Introduction

The goal of this lab is to learn more about the efficiency of algorithms. In particular, you will experiment to:

• determine which of two algorithms that perform the same task is more efficient
• quantify the time complexity of an algorithm by graphing measurements that you take and interpreting your graph
• contrast the behavior of algorithms when inputs are altered in structure and size or when parameters are modified
• compare the difference between "wall time" (time elapsed on a clock) with "user time" (the amount of time the computer actually spends solving the problem at hand)

For the lab report, you will need to produce graphs. I prefer that you do this by hand on graph paper, but you can use tools to assist you. If you do use tools, such as Excel, etc. please indicate what they are and how you used them. To produce graphs, the y-axis should represent time, the x-axis should represent the size or value of the inputs.

It is often the case that a computer can execute an algorithm so quickly that it seems to take no time at all. To improve our ability to measure the time it takes for an algorithm to execute, several of the exercises below involve programs that can be set to execute the same algorithm with the same input repeatedly for a specified number of iterations. Thus, you may not be able to measure how long it takes to multiply two numbers together once. But if you repeat the process a 1000 times, a non-zero time will be reported, and you can simply divide that time by 1000 to get an estimate for how long it takes to execute a single multiplication operation.

1. The sum from 1 to n

   In class we discussed two different methods of summing the integers between 1 and n. The first, obvious method is to literally add up:

     1 + 2 + 3 + ... + n
   

   as illustrated by this algorithm:

     input n
     i <- 1
     s <- 0
     while (i <= n) do
       s <- s + i
       i <- i + 1
     output s
   

   The second, less obvious technique (due to Gauss, among others) is to realize that:

     1 + 2 + 3 + ... + n = n*(n+1)/2
   

   as in this algorithm:

     input n
     x <- n + 1
     y <- n * x
     z <- y / 2
     output z
   

   Both algorithms are implemented in this servlet. Experiment with using the two different versions - make sure both the methods both produce the same, correct results.

   First, the 1+2+...+n method. Find a number of iterations for this method that reports reasonable user times (values bigger than 0.001, but smaller than 1.0, let's say) for a relatively small value of n. Use that number of iterations throughout the experiment. Vary the value of n substantially and record both kinds of times (wall and user) for summing 1 to n this way. Graph your results - two plots on the same graph one wall-time vs. n, the other user-time vs. n. Do you think the time complexity of this algorithm is linear, sublinear, or superlinear? Explain.

   Repeat the same process for Gauss' method.
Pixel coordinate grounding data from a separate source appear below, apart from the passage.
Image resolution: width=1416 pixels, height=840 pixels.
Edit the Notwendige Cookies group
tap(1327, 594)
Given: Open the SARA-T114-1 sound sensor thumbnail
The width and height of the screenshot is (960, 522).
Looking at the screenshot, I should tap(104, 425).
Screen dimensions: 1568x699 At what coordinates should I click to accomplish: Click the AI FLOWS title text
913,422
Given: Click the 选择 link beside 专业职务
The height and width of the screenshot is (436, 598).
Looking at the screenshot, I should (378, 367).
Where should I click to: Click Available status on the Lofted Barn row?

   Explain which method you think is more efficient and why.

2. Multiplication

   In class we discussed two different algorithms for computing the product of two numbers. One is the binary version of the our standard paper-and-pencil method. The other is the simpler method of repeated addition. Both algorithms are implemented in this servlet. Experiment with using the two different versions of multiplication - make sure that both methods both produce the same, correct results.

   First, the standard, binary method. Find a number of iterations for this method that reports reasonable user times (values bigger than 0.001, but smaller than 1.0, let's say) for relatively small values of a and b. Use that number of iterations throughout the experiment. Enter a fixed value for a. Vary the value of b substantially and record both kinds of times (wall and user) for computing a times b this way. Also, record the number of bits in the binary representation of b. Graph your results - two plots on the same graph one wall-time vs. b, the other user-time vs. b. Two plots on another graph, one wall-time vs. the number of bits in b, the other user-time vs. the number of bits of b. Do you think the time complexity of this algorithm is linear, sublinear, or superlinear? Explain.
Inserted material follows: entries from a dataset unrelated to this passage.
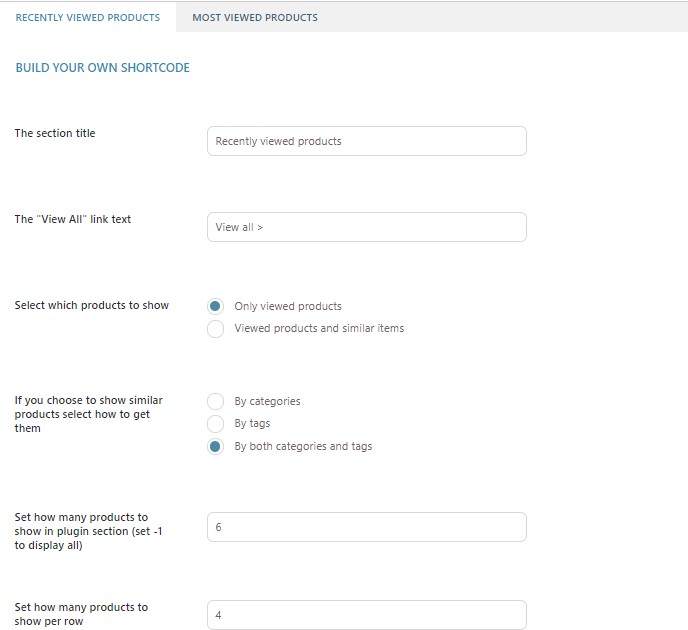This screenshot has width=688, height=630.
Task: Click the "Viewed products and similar items" option text
Action: click(x=319, y=328)
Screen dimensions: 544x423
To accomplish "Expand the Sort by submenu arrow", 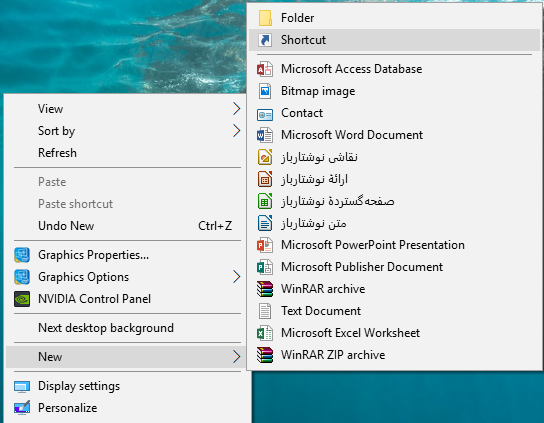I will (236, 131).
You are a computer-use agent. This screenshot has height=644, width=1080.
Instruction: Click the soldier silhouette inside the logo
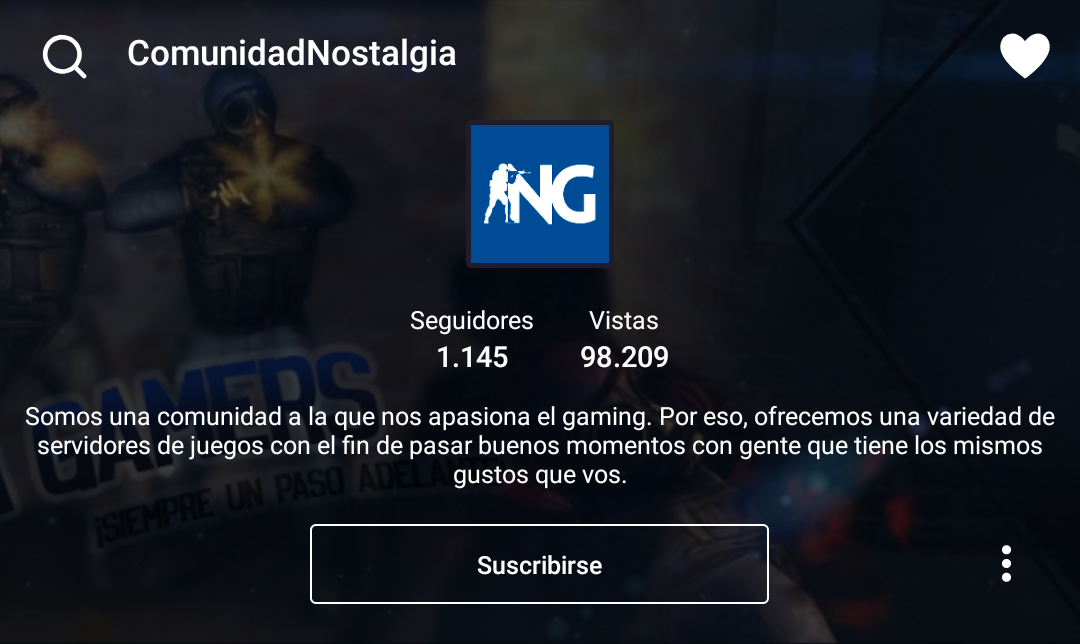click(x=504, y=194)
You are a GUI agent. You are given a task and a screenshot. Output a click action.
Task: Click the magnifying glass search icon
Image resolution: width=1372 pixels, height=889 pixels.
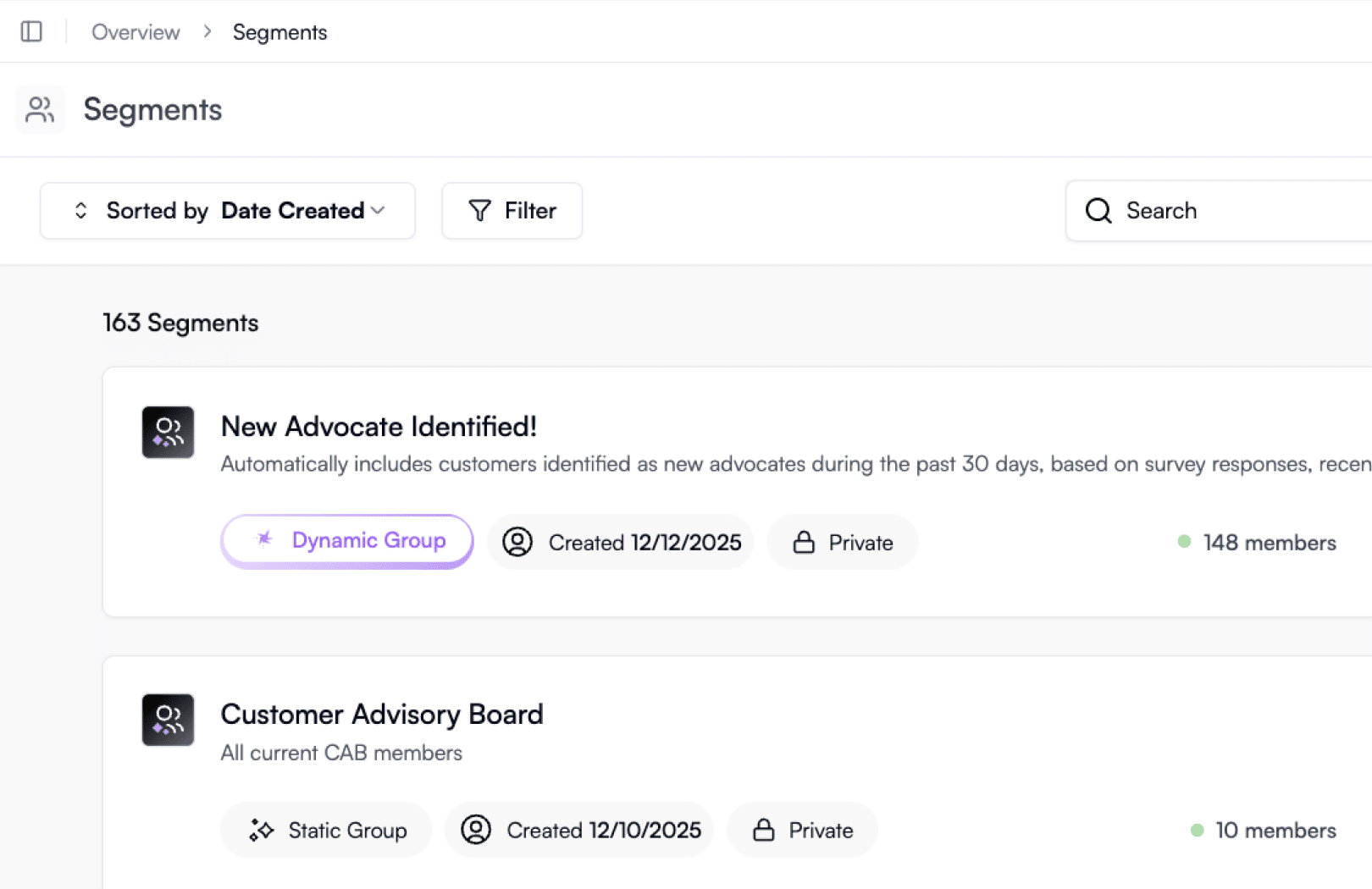coord(1098,211)
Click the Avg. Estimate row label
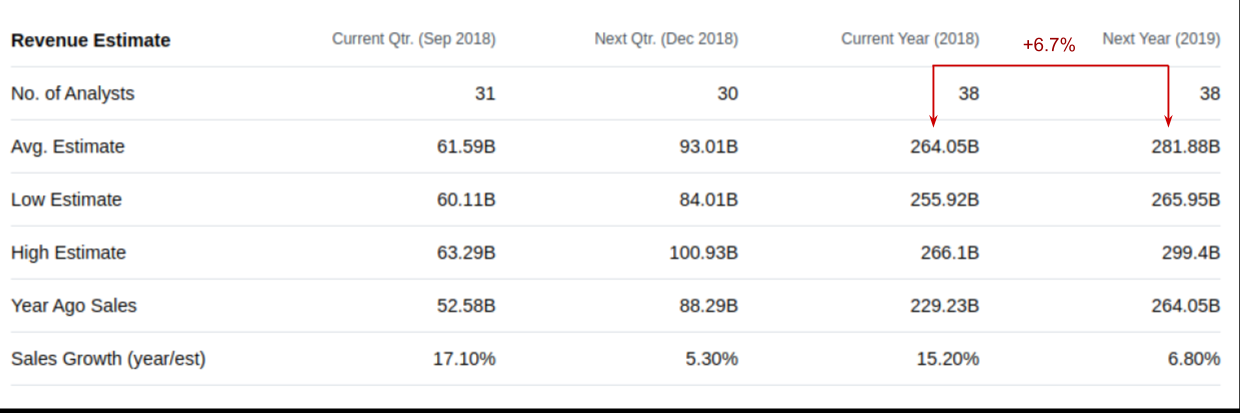The height and width of the screenshot is (413, 1240). [x=68, y=147]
   Repeat this process for a fixed value of b, but varying for a.

   Repeat the same two processes for the repeated-addition method.
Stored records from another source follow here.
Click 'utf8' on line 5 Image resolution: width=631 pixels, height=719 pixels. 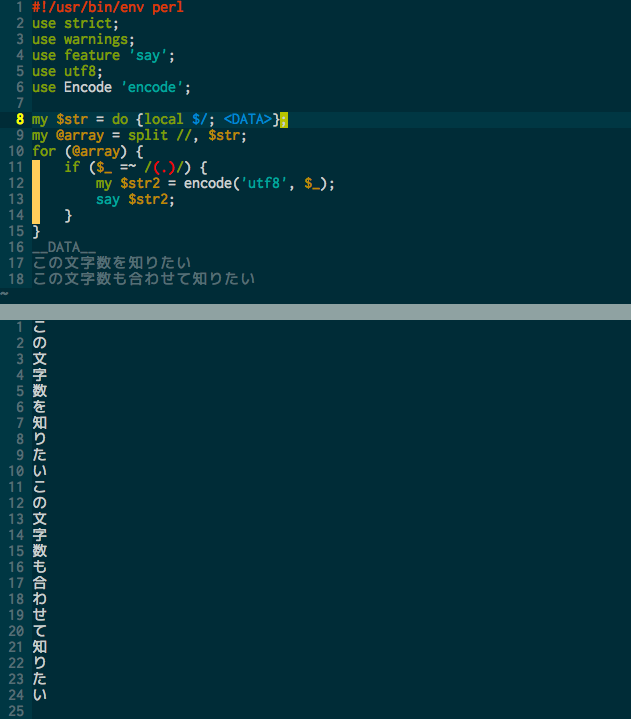pyautogui.click(x=80, y=72)
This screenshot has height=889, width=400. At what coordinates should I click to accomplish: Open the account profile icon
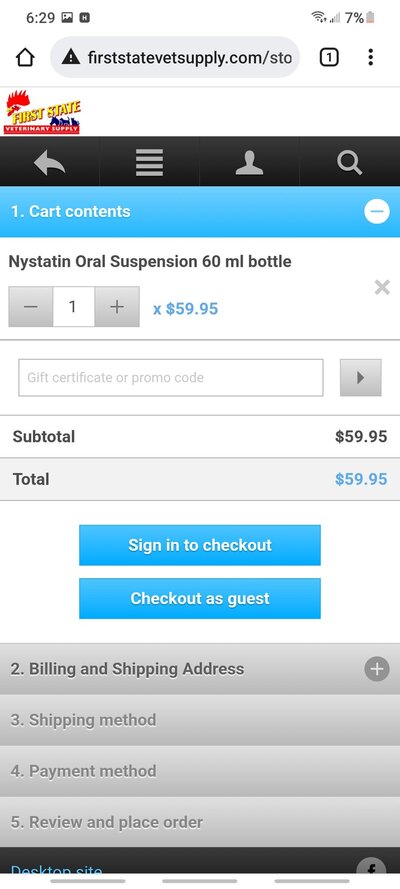(249, 163)
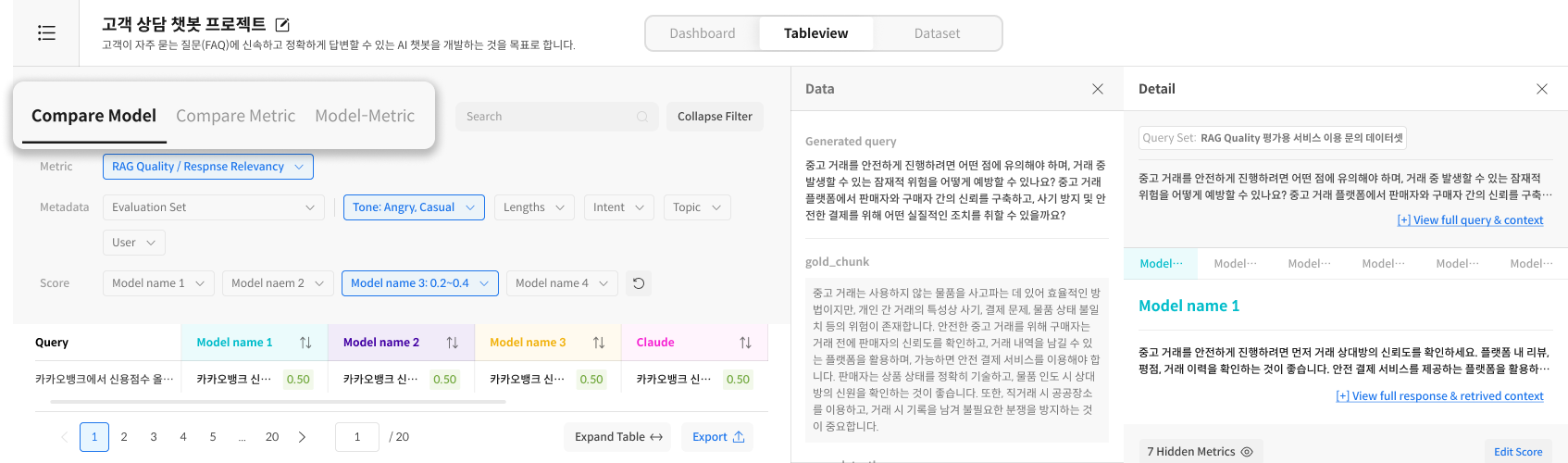
Task: Click the Search input field
Action: (546, 117)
   Explain which method you think is more efficient and why.

3. Frequency analysis

   For this problem, you are to use the frequency-analysis tool to determine its efficiency. There are several parameters to vary: the period, whether or not to include overlapping groups, and, of course, the size of the input. You need not generate a graph (although you are welcome to), but you should describe what experiments you ran and what you can conclude about frequency analysis from your experiments. Is the time complexity of the algorithm being used linear, sublinear, or superlinear? Explain.

4. Alphabetizing

   For this problem, you are to use this alphabetization servlet to determine its efficiency. The servlet take a piece of text and reorganizes the symbols occurring in the text into alphabetical order (with distinctions between uppercase and lowercase). Measure times for varying lengths of text to be alphabetized. Also, try and measure differences between the structure of the text - namely do two texts that have the same length, but one with hardly any recurring letters, and one with lots of recurring letters take the same amount of time to alphabetize? how about the order - does it matter whether the text is already alphabetized or alphabetized in reverse? Produce a graph with two plots (wall-time vs. size of input and user-time vs. size of input). Explain you graph: Is the time complexity of the algorithm being used linear, sublinear, or superlinear?

5. Which do you think is more useful for measuring the efficiency of algorithms "wall time" or "user time"? Explain.